Collaborators: Dr. Sean Peisert (LBL and UC Davis), Prof. Jason Lowe-Power (CS Department UC Davis)
Lead Student: Ayaz Akram (Ph.D.)
Funding Sources: DOE, LBL
Recent Published Papers
- Akram, Ayaz, Anna Giannakou, Venkatesh Akella, Jason Lowe-Power, and Sean Peisert. “Performance analysis of scientific computing workloads on general purpose TEEs.” In 2021 IEEE International Parallel and Distributed Processing Symposium (IPDPS), pp. 1066-1076. IEEE, 2021.
- Akram, Ayaz, Venkatesh Akella, Sean Peisert, and Jason Lowe-Power. “Enabling design space exploration for risc-v secure compute environments.” (2021).
- Lowe-Power, Jason, Venkatesh Akella, Matthew K. Farrens, Samuel T. King, and Christopher J. Nitta. “Position Paper: A case for exposing extra-architectural state in the ISA.” In Proceedings of the 7th International Workshop on Hardware and Architectural Support for Security and Privacy, pp. 1-6. 2018.
Project 3 – High Performance Computing Architecture
In this project we are investigating computer architecture for high performance and scalable data analytics.

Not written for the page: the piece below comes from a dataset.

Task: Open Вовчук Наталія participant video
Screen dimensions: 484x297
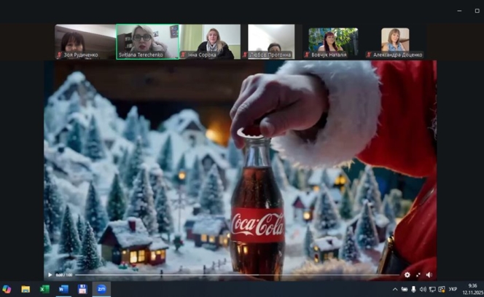Action: click(333, 41)
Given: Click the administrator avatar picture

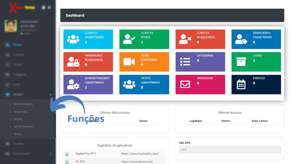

The project has four aspects to it. First, we show that contention is the main bottleneck in the memory subsystem especially in chiplet-based heterogeneous data parallel computing systems. We propose new ways of designing (partitioned) memory controllers that reduce contention by creating dedicated paths (enabled by wavelength division multiplexing) between the cores and DRAM banks. Next, we show how DRAM microarchitecture can be codesigned with electronics and optics to expose massive amount of parallelism to the compute elements. This in combination with the so-called partitioned memory controller idea helps us develop DRAM based memory subsystem that not only has significantly high bandwidth but also very low (significantly more deterministic) latency. Armed with this new memory subsystem we are exploring scalable architectures for petascale graph analytics and disaggregated memory suitable for data-centric HPC applications.
Collaborators: Prof. Jason Lowe-Power (CS Department, UC Davis) and Prof. Ben Yoo (ECE Dept. UC Davis)

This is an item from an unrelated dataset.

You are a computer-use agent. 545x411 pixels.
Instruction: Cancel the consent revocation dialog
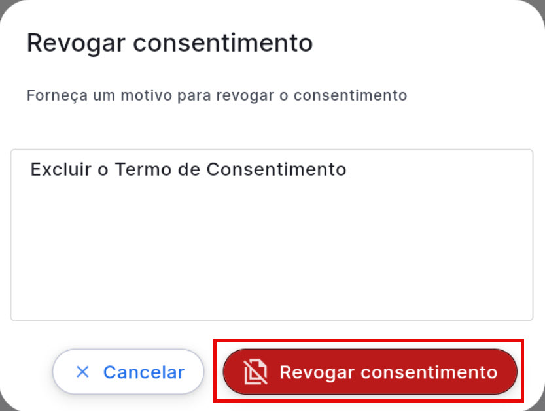coord(128,372)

Students: Marjan Fairboz (Ph.D.), Mahyar Samani (Ph.D.), Terry O’Neill (Ph.D.), Pouya Fotouhi (Ph.D. now at Nvidia)
Funding Sources: ARO
Recent Published Papers
- Fotouhi, Pouya, Marjan Fariborz, Roberto Proietti, Jason Lowe-Power, Venkatesh Akella, and S. J. Yoo. “HTA: A Scalable High-Throughput Accelerator for Irregular HPC Workloads.” In International Conference on High Performance Computing, pp. 176-194. Springer, Cham, 2021.
- Fariborz, Marjan, Mahyar Samani, Pouya Fotouhi, Roberto Proietti, Il-Min Yi, Venkatesh Akella, Jason Lowe-Power, Samuel Palermo, and S. J. Yoo. “LLM: Realizing Low-Latency Memory by Exploiting Embedded Silicon Photonics for Irregular Workloads.” In International Conference on High Performance Computing, pp. 44-64. Springer, Cham, 2022.